Pyramid Power Read online

Page 6


  "That's the advantage of trade over the aristocracy. Who would drive the horseless chariot then?"

  "Me," said Neoptolemeus hopefully. "I want to."

  The trucker saw a dragonish eye peering in at him from the side window.

  Medea sighed. "I know that look. They're hungry again. They're always hungry. So, is it you for their dinner or do we get to go to Chicago?" There was no jest in that matter-of-fact tone.

  Convey took a deep breath. "Look, there's a truck stop ahead. How about I call the boss, and you talk money to him?"

  "Perhaps there will be food available," said Arachne.

  "And I need to wee," piped little Priones. "Soon."

  Neoptolemeus said nothing. He just concentrated on the gears and the physical operations of the vehicle, imitating the movements of the driver.

  That was the most worrying thing of all, maybe.

  "We're two blocks from the Pyramid Exclusion Zone," said Convey. "I can't take you any farther." There wasn't much traffic here. The road didn't go anywhere anymore.

  "So you see," said Arachne, smiling devastatingly and handing over a wad of crisp $100 notes. "It wasn't that hard."

  Medea nodded. "The seats are better padded in these chariots than in mine. Now, children, let's get going."

  "Will you teach me to drive someday?" asked Neoptolemeus as he scrambled out. "I want to drive a chariot with so many horses under the hood."

  "I just want to see how you fit them all in," piped Priones. "And I want to wee." It seemed like that was the kid's favorite statement.

  One of the dragons sniffed. "Can smell Cruz," he said happily.

  "Right," said Medea. "Let's go. Up you get, children."

  Mike felt sorry for someone.

  The dragons began to slowly rise, spiky and glittering above the roadway, and definitely headed toward the exclusion zone. Convey watched, shrugged, and decided that it was a good time to get into his truck and get the hell out of here.

  Chapter 6

  Agent Schmitt bravely arrested Johnny Bravo for molesting the Cow, and shot the Chicken, while, Ed, Ed and Eddy cheered. But did they have to cheer so loudly?

  He opened his eyes. Ed, Ed and Eddy were cheering . . . on the TV screen in front of him. They weren't, his confused mind realized, cheering for him. Maybe they were cheering Agent Erskine. They couldn't be cheering for that useless idiot Reno. But what had Erskine done to get cheered? He was snoring his head off, the side of his face covered in either some horrific scabrous disease, or dried Coco Pops. He hadn't shot the Cow and arrested the Chicken for molesting Johnny Bravo. . . .

  Something was wrong! With a force of will, Agent Schmitt tried two things. First, to sit up. Second, to think clearly.

  Schmitt failed entirely at the first task. He tried to use his hands and it appeared that they were tied together. His head did clear slightly, though. He remembered drinking part of a truly terrible cup of coffee, before taking the detainees . . .

  Detainees.

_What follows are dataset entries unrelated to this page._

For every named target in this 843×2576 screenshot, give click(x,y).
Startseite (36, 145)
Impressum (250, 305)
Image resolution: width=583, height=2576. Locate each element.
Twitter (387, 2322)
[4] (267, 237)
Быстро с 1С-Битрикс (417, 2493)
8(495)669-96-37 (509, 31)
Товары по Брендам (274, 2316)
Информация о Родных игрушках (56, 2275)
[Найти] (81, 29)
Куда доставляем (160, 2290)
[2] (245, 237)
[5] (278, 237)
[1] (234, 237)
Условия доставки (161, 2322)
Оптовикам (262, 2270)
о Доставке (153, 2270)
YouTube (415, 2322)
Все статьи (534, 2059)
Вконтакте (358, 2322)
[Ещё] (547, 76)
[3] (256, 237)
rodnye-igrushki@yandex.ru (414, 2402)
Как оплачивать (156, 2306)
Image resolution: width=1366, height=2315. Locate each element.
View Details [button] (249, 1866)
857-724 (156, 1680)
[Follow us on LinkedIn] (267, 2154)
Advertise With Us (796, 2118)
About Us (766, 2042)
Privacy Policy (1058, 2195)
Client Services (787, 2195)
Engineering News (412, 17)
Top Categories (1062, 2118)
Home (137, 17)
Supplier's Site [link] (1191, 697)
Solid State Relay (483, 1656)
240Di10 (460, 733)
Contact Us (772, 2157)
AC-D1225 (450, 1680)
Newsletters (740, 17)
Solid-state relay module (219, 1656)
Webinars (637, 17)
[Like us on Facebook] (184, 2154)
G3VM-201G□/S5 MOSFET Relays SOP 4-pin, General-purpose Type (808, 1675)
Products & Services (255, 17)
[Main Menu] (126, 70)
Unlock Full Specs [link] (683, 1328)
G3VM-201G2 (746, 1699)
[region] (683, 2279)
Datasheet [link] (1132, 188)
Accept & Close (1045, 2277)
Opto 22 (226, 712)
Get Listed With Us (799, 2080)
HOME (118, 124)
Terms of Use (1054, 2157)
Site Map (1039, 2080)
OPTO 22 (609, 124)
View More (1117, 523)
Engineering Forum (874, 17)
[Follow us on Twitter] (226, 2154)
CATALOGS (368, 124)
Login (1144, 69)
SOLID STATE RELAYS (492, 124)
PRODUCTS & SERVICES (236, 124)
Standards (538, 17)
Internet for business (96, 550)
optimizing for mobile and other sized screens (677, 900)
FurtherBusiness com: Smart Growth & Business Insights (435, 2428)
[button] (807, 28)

Now he woke properly. Enough to yell, at least. That woke Agent Reno. Reno said "Shurrup!" and rolled over, and fell off the couch. He landed with a thump, which must have done a better job of waking him, because he tried to get up.

  "I'm tied up," Reno said.

  He always did state the obvious, thought Schmitt, struggling to stand up himself. "I know, you moron," he snapped. "The coffee was drugged, and we're all tied up and the detainees have esca—aaaaaah!"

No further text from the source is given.